Frederes also requested summary judgment as to damages for the breach of the contract. Summary judgment may not be awarded on this issue since there are material issues of fact as to the damage claims which Frederes asserts against the defendants. For example, Frederes is unable to determine his tax liability at this time; Foremeadows raised an issue of fact, whether the deed it tendered was sufficient to pass title and can Frederes’ rejection of that deed compounded its damages; Fre-deres requested damages for the value of the four units and his own papers disclose at least three different values; there is a question of fact as to the language of the Contract with regard to the mechanics liens; similarly, there are other questions of facts with regard to other issues raised.
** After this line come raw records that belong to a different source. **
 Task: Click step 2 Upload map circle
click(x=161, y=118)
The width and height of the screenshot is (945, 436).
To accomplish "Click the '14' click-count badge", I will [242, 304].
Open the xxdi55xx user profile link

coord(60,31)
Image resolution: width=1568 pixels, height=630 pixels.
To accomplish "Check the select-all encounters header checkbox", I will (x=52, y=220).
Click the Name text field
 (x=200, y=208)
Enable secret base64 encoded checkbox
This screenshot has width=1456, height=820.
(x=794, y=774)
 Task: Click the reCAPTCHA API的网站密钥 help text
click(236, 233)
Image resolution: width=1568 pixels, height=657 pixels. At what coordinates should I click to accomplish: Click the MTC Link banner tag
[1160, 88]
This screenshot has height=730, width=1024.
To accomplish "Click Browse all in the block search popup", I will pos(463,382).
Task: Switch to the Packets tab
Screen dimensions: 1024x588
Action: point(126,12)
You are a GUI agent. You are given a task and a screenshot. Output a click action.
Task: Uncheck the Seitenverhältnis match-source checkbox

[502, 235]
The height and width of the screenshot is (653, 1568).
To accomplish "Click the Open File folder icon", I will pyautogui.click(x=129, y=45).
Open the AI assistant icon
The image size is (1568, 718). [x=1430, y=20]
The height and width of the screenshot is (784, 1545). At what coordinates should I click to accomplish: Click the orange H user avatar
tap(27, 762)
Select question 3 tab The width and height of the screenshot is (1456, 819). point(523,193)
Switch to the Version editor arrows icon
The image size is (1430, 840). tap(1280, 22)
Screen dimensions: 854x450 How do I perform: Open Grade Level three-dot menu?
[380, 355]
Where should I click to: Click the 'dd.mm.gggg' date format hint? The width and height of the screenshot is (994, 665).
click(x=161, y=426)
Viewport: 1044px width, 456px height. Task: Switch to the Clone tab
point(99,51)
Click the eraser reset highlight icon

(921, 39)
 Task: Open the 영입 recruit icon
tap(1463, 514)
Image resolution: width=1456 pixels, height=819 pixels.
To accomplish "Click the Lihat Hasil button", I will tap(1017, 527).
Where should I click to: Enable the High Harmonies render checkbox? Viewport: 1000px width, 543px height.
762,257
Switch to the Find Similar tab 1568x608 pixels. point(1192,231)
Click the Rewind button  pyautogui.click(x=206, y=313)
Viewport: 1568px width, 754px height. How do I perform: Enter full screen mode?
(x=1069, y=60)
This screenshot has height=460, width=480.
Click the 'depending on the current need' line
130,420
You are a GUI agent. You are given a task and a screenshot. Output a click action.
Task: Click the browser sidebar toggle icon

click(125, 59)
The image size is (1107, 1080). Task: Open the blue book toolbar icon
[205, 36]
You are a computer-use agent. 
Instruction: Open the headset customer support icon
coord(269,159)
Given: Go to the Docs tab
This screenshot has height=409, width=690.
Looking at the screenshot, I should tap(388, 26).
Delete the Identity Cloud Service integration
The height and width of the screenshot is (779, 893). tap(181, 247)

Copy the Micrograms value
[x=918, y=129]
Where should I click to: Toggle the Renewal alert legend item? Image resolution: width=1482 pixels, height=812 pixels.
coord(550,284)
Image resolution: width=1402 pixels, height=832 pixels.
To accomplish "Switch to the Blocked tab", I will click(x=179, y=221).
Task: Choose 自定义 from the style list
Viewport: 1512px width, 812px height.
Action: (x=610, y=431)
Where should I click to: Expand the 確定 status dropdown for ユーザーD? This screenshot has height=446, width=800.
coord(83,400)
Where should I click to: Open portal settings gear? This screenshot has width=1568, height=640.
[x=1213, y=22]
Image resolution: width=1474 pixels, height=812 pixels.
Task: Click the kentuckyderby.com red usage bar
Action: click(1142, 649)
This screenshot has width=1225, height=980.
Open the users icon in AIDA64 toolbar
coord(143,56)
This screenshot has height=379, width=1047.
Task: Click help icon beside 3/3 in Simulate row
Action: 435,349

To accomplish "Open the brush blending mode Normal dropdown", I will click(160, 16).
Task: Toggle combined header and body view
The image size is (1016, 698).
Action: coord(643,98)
For the reasons set forth above, partial summary judgment is granted on the issue of liability only as to breach of contract and summary judgment is denied as to all other claims and the award of damages must await trial of the issues, and it is so ordered.
ORDER
At Rochester, New York in the said District on the 2nd day of January, 1990.
In accordance with the attached Findings of Fact and Conclusions of Law, it is hereby
ORDERED that partial summary judgment is granted in that it is determined that Foremeadows Investment, Ltd. and Larry James Ferguson breached the contract with Daryl B. Frederes and it is further
ORDERED that summary judgment is denied as to all other claims and the award of damages must await trial of the issues.
. The Contract called for the units to be 800 square feet in size, furnished and carpeted.
. It now appears that Foremeadows has sealed up the units for the winter.
. See 26 U.S.C. § 1031.
. Whether or not the deed was effective to transfer title raises a question of fact as to damages and not as to the liability for breach of contract for failing to perform on time. Foremeadows claims that the deed was effective to transfer title and therefore, any tax liability Frederes suffers will be due to his rejection of title and not Foremeadows’ failure to deliver the units within 180 days of the conveyance. Thus, this raises a question of fact as to damages and not as to liability.